• **OBJECTIVES**
1. Rewrite the stretch of the hiring passage from "Depending on the" through "consider a contractor?", swapping "productivity" for "efficiency".
2. In the hiring passage, what do most full-time employees share that improves organizational communication?

— Start EXTRACT —

Each choice comes with advantages and disadvantages. When making this decision, it’s important to understand the needs and core requirements of the position you’re hiring for, and know which type of employment arrangement will be a better fit for both your organization, and the candidate.

What full-time employees can offer

Depending on the type and responsibilities of the position you’re filling, hiring a new permanent employee can allow you to strengthen your organization and improve overall productivity and performance. Some of the advantages of full-time employees include:

  • Collaboration: Employees typically work from a central location, enabling your company to foster collaboration and connectivity among staff
  • Communication: Most full-time employees share similar work hours, which improves organizational communication
  • Long-term productivity: With a full-time employee, the company receives continuous output by dictating all or most of the employee’s assignments and work projects

When should you consider a contractor?

— End EXTRACT —
— Start DATA SECTION —

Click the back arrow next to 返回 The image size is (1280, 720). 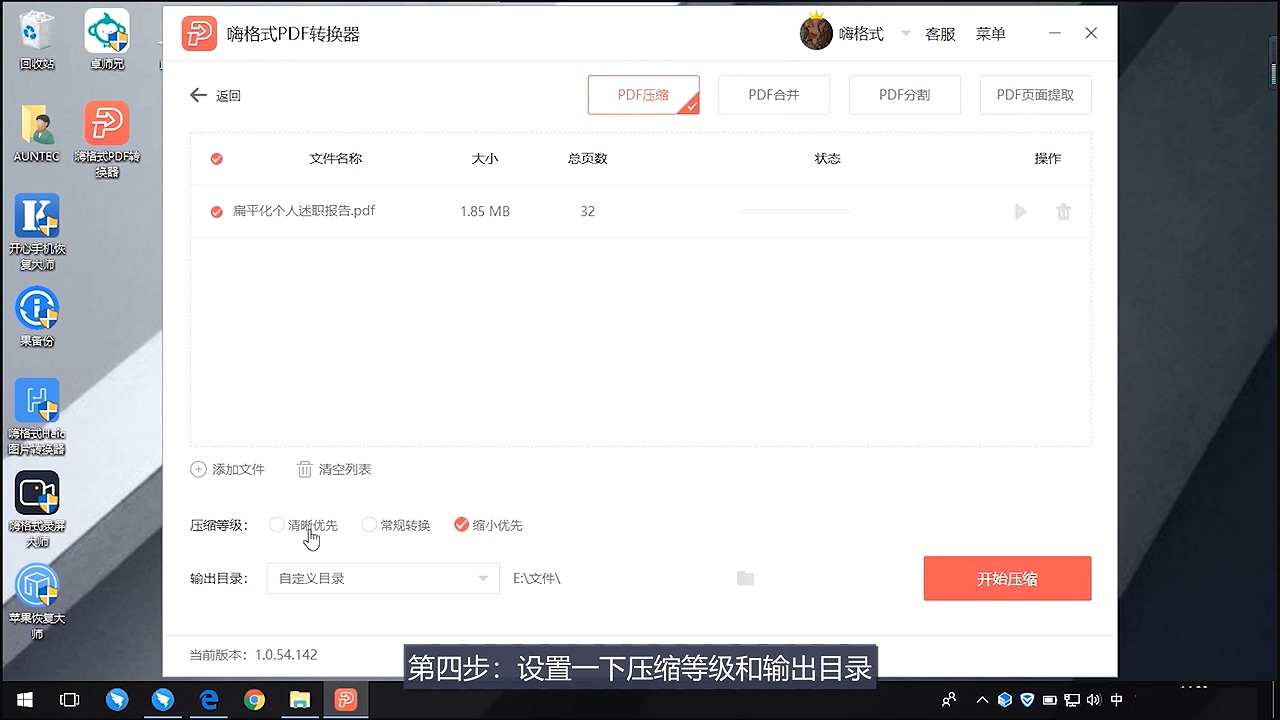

— End DATA SECTION —

• **ANSWERS BELOW**
1.
Depending on the type and responsibilities of the position you’re filling, hiring a new permanent employee can allow you to strengthen your organization and improve overall efficiency and performance. Some of the advantages of full-time employees include:

  • Collaboration: Employees typically work from a central location, enabling your company to foster collaboration and connectivity among staff
  • Communication: Most full-time employees share similar work hours, which improves organizational communication
  • Long-term efficiency: With a full-time employee, the company receives continuous output by dictating all or most of the employee’s assignments and work projects

When should you consider a contractor?

2. Similar work hours.